Work order
Please reproduce the following records exactly, with nothing omitted.

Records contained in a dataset

--

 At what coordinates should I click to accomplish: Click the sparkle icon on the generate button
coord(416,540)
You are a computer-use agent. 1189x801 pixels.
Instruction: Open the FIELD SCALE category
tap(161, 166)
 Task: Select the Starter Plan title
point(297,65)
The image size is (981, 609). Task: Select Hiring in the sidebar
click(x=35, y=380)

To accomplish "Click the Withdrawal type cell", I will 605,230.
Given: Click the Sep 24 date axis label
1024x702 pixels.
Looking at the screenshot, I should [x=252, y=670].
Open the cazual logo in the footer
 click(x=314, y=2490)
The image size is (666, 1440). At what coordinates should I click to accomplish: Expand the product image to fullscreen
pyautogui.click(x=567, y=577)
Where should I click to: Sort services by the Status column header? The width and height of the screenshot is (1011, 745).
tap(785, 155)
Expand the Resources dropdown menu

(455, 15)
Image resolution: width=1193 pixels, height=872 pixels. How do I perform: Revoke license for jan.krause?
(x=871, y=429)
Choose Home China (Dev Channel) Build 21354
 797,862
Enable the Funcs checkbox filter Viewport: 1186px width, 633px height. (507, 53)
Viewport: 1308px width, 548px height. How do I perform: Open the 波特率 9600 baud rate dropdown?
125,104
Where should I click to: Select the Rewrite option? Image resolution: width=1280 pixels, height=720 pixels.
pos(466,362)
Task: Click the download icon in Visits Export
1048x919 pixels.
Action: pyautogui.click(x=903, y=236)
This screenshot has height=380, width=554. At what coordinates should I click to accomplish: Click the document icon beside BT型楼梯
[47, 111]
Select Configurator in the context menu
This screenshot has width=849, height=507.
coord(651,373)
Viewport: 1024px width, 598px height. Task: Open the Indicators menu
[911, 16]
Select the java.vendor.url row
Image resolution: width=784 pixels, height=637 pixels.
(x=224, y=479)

--

Task response
 At what coordinates should I click to accomplish: Click the sparkle icon on the generate button
coord(416,540)
You are a computer-use agent. 1189x801 pixels.
Instruction: Open the FIELD SCALE category
tap(161, 166)
 Task: Select the Starter Plan title
point(297,65)
The image size is (981, 609). Task: Select Hiring in the sidebar
click(x=35, y=380)

To accomplish "Click the Withdrawal type cell", I will 605,230.
Given: Click the Sep 24 date axis label
1024x702 pixels.
Looking at the screenshot, I should [x=252, y=670].
Open the cazual logo in the footer
 click(x=314, y=2490)
The image size is (666, 1440). At what coordinates should I click to accomplish: Expand the product image to fullscreen
pyautogui.click(x=567, y=577)
Where should I click to: Sort services by the Status column header? The width and height of the screenshot is (1011, 745).
tap(785, 155)
Expand the Resources dropdown menu

(455, 15)
Image resolution: width=1193 pixels, height=872 pixels. How do I perform: Revoke license for jan.krause?
(x=871, y=429)
Choose Home China (Dev Channel) Build 21354
 797,862
Enable the Funcs checkbox filter Viewport: 1186px width, 633px height. (507, 53)
Viewport: 1308px width, 548px height. How do I perform: Open the 波特率 9600 baud rate dropdown?
125,104
Where should I click to: Select the Rewrite option? Image resolution: width=1280 pixels, height=720 pixels.
pos(466,362)
Task: Click the download icon in Visits Export
1048x919 pixels.
Action: pyautogui.click(x=903, y=236)
This screenshot has height=380, width=554. At what coordinates should I click to accomplish: Click the document icon beside BT型楼梯
[47, 111]
Select Configurator in the context menu
This screenshot has width=849, height=507.
coord(651,373)
Viewport: 1024px width, 598px height. Task: Open the Indicators menu
[911, 16]
Select the java.vendor.url row
Image resolution: width=784 pixels, height=637 pixels.
(x=224, y=479)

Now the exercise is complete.